TASK DIRECTIONS = Copy out the records below word for word.

(Dataset excerpt)
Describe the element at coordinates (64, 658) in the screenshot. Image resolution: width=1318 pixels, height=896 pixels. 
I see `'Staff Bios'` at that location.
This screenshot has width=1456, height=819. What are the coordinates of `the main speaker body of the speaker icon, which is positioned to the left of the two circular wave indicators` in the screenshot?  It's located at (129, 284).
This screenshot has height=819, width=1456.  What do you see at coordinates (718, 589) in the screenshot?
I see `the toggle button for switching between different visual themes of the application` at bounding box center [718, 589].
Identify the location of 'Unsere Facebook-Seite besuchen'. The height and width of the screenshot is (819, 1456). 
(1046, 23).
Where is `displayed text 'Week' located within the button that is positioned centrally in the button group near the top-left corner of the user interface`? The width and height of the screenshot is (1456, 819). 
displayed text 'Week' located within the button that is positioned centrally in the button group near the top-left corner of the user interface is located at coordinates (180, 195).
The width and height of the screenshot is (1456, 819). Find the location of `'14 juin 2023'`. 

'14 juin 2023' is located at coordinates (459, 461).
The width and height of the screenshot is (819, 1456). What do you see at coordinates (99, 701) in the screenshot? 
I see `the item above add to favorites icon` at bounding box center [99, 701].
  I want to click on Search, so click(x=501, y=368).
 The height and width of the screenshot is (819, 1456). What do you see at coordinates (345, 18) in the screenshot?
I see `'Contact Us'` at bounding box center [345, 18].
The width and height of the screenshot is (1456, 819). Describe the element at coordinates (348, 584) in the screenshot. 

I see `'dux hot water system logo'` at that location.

ANSWER TO THE PROBLEM =
Describe the element at coordinates (64, 658) in the screenshot. Image resolution: width=1318 pixels, height=896 pixels. 
I see `'Staff Bios'` at that location.
This screenshot has width=1456, height=819. What are the coordinates of `the main speaker body of the speaker icon, which is positioned to the left of the two circular wave indicators` in the screenshot?  It's located at (129, 284).
This screenshot has height=819, width=1456.  What do you see at coordinates (718, 589) in the screenshot?
I see `the toggle button for switching between different visual themes of the application` at bounding box center [718, 589].
Identify the location of 'Unsere Facebook-Seite besuchen'. The height and width of the screenshot is (819, 1456). 
(1046, 23).
Where is `displayed text 'Week' located within the button that is positioned centrally in the button group near the top-left corner of the user interface`? The width and height of the screenshot is (1456, 819). 
displayed text 'Week' located within the button that is positioned centrally in the button group near the top-left corner of the user interface is located at coordinates (180, 195).
The width and height of the screenshot is (1456, 819). Find the location of `'14 juin 2023'`. 

'14 juin 2023' is located at coordinates (459, 461).
The width and height of the screenshot is (819, 1456). What do you see at coordinates (99, 701) in the screenshot? 
I see `the item above add to favorites icon` at bounding box center [99, 701].
  I want to click on Search, so click(x=501, y=368).
 The height and width of the screenshot is (819, 1456). What do you see at coordinates (345, 18) in the screenshot?
I see `'Contact Us'` at bounding box center [345, 18].
The width and height of the screenshot is (1456, 819). Describe the element at coordinates (348, 584) in the screenshot. 

I see `'dux hot water system logo'` at that location.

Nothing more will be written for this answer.